Here are the key events so far on Wednesday, May 25.
Get the latest updates here.
Fighting
- At least 22,000 residents were killed during three months of war in Mariupol, according to Petro Andriushchenko – a mayoral adviser.
- Ukrainian authorities said 200 bodies have been found in the rubble of an apartment building in Mariupol.
- Russian forces launched four cruise missiles at Zaporizhzhia early Wednesday morning, with one shot down by Ukraine’s air defences, the region’s military administration reported.
- Russian forces fired three missiles at the central city of Kryvyi Rih, causing”serious damage”, the governor of the Dnipropetrovsk regional military administration said.
- At least 14 civilians were killed and 15 others injured in Russian attacks in the eastern regions of Luhansk and Donetsk, Ukraine said.
- The situation is getting “worse with every hour” in Luhansk as Russia continues its attacks, with six people killed in shelling in Severodonetsk on Tuesday, the Luhansk regional governor said.
- Ukraine’s army said Russian forces are regularly shelling areas in the now-occupied Kherson region while Russia is blaming Ukraine for the raids.
- Russian forces are likely attempting to make smaller encirclements and have abandoned plans to secure a single large encirclement of Ukrainian forces in eastern Ukraine, the Institute for the Study of War said.

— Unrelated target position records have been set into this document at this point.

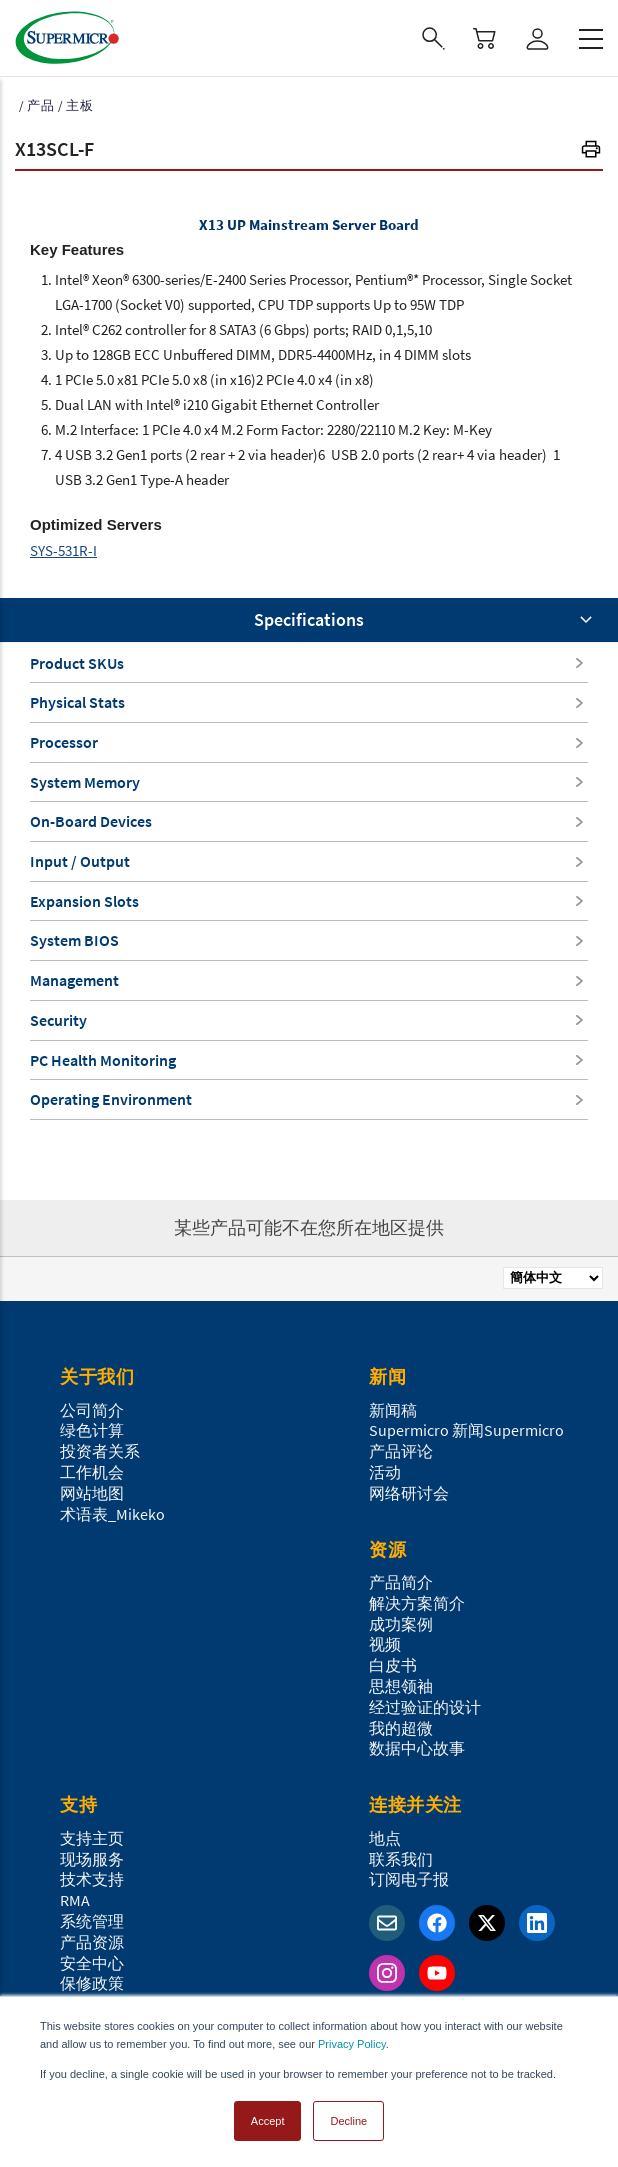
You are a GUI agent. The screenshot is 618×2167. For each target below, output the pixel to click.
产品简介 (401, 1582)
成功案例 (401, 1624)
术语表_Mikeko (112, 1514)
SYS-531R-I (63, 551)
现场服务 (92, 1859)
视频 (385, 1644)
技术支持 (92, 1879)
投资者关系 (100, 1451)
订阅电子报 (409, 1879)
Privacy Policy (352, 2044)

- The Ukrainian military said Russia fired at Ukrainian border guards in the northeastern Sumy region in the latest of a series of alleged cross-border attacks over the past few weeks.
Diplomacy
- Turkish officials will meet with Swedish and Finnish delegations in Ankara on Wednesday to discuss Stockholm and Helsinki’s applications to become members of NATO, the Turkish foreign ministry confirmed.
- European Commission chief Ursula von der Leyen called for talks with Russia on Ukraine’s wheat exports as Russia continues blocking ports.
- The US criticised a joint military exercise between Russia and China, saying it demonstrated that Beijing is still committed to its partnership with Moscow despite the invasion of Ukraine.
- Hungary has imposed a state of emergency over Russia being “a constant threat to Hungary”, Prime Minister Victor Orban said
- The only way to prevent war in Ukraine from escalating is to “help Ukraine win”, Ukrainian presidential office head Andrii Yermak said at Davos.
- Ukraine’s first lady Olena Zelenska urged the world to keep speaking about the war in Ukraine, saying “do not get used to the fact that, somewhere in Europe, children are bombed”.
- Biden’s administration is travelling to India to discuss US sanctions on Russia and dissuade India from buying more Russian oil, the Treasury Department said.
Economy
- The UK’s defence ministry expressed concerns about the risk of price rises for staples due to the blockade of Ukraine’s Black Sea ports.
- Ukraine’s foreign minister Dmytro Kuleba said foreign companies still operating in Russia have “the last chance to save not only your reputation but your property”, noting that Russia’s new law allows the government to appoint new management of foreign companies.
- Ukraine’s “post-war reconstruction and recovery” to be key topics at the Ukraine Recovery Conference in Switzerland on July 4-5, Kuleba said – 40 states and 18 international organisations have been invited.
- US banks and individuals are barred from accepting bond payments from Russia’s government after 12:01am EST (04:01 GMT) on Wednesday, as a license that has so far allowed the cash to flow ended, the Treasury said.
- Hungary’s PM Orban released a letter saying “absence of a consensus would be counterproductive” in discussions of the EU’s embargo on Russian oil ahead of next week’s summit, suggesting Hungary is “unlikely” to drop its opposition.
Refugees
- A Ukrainian refugee camp in Mexico will soon close and the country is discouraging Ukrainians from travelling to Mexico in hopes of reaching the US, Mexican authorities said.
- Roma refugees from Ukraine face segregation in Moldova as authorities are deliberately housing most of them separately from others fleeing the war, in a manner that constitutes unequal and discriminatory treatment, Human Rights Watch found.